Invité de l'Organisation internationale du travail (OIT) au Palais des Nations de l’ONU à Genève le 11 juin, Emmanuel Macron y a tenu un discours fort en promesses, sur fond de lourdes menaces. «Nous sommes à l'orée d'un temps de guerre», a ainsi prévenu le chef de l'Etat français, jugeant que la «crise profonde que nous sommes en train de traverser» pouvait non seulement conduire «à la désagrégation de nos démocraties», mais en plus, à un conflit.
«Je pense que le chaos est là», a déclaré Emmanuel Macron, expliquant que cette situation résultait selon lui du «travestissement» du libéralisme et de l'économie sociale de marché en «un modèle néolibéral et d'un capitalisme d'accumulation». L'ancien banquier d'affaires s'est alors lancé dans une critique féroce du modèle néolibéral, soulignant «l'autre face de la mondialisation» qui rime selon lui avec délocalisation, dégradation des conditions de vies, de travail ou encore dumping social et environnemental.
«La rente peut-elle se justifier dans ces conditions ? Lorsque la financiarisation de nos économies conduit à ces résultats ?», s'est interrogé l'ancien ministre socialiste, se désolant comme son prédécesseur, François Hollande, que le monde n'ait pas su tirer les conséquences de la crise de 2008.
Une crise qui nourrit les extrêmes
Emmanuel Macron est même allé jusqu'à regretter les «ajustements brutaux inédits depuis la deuxième guerre mondiale» qui ont été menés dans les pays du Sud de l'Europe, «avec des reculs qui ne s'étaient jamais connus en temps de paix», alors que dans le même temps, «l'accumulation des richesses dans certains lieux, et chez certains s'est accélérée».
Nous avons peut-être parfois construit des bonnes réponses trop loin de nos concitoyens
«Quelque chose ne fonctionne plus dans l'organisation de ce capitalisme, quand il profite de plus en plus à quelques uns et conduit à des déséquilibres territoriaux qui fracturent toutes nos démocraties», s'est-il encore inquiété.
Désolé de voir une économie de marché «de moins en moins sociale», le président français a noté de façon assez étonnante que cette crise pouvait «paraître douce» parce que les victimes n'avaient «pas de porte-voix». «Ce qui fait douter nos concitoyens, c'est qu'ils n'ont plus leur part de progrès», a-t-il poursuivi, soulignant que face à cet échec du «multilatéralisme», le peuple se tournait vers «les extrêmes, la démagogie qui affaiblit la démocratie».
Soucieux de «remettre l'homme et l'humanité au cœur», Emmanuel Macron a estimé : «Nous avons peut-être parfois construit des bonnes réponses trop loin de nos concitoyens.»
Il a promis de «changer en profondeur le modèle productif», et de joindre les actes à la parole lorsqu'il serait face au Fonds monétaire international (FMI) ou au Conseil européen. «Je ne veux plus qu'en Europe, le sujet de l'ajustement économique et financier de la dette prévale sur les droits sociaux.

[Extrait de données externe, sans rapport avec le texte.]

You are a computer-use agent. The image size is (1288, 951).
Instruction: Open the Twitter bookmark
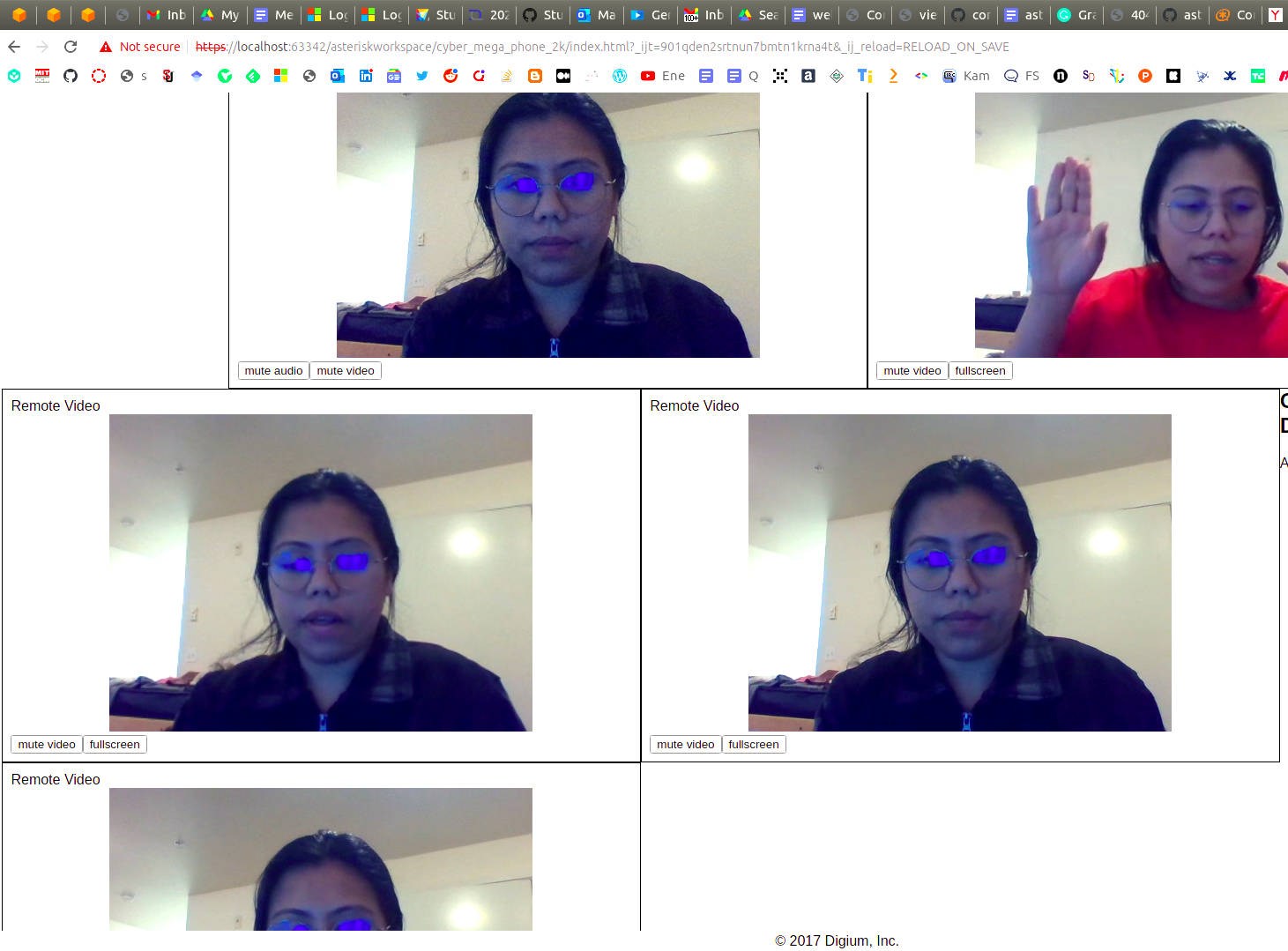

Je ne veux plus d'accords commerciaux internationaux qui alimentent le dumping social et environnemental», a assuré le chef d'Etat.
Avant que ses alliés européens ne se réjouissent trop vite, rappelons que le 8 juin, Emmanuel Macron expliquait vouloir faire adopter «dans les meilleurs délais» le controversé traité de libre-échange entre le Canada et l'UE, le CETA. Les promesses n’engagent que ceux qui les écoutent.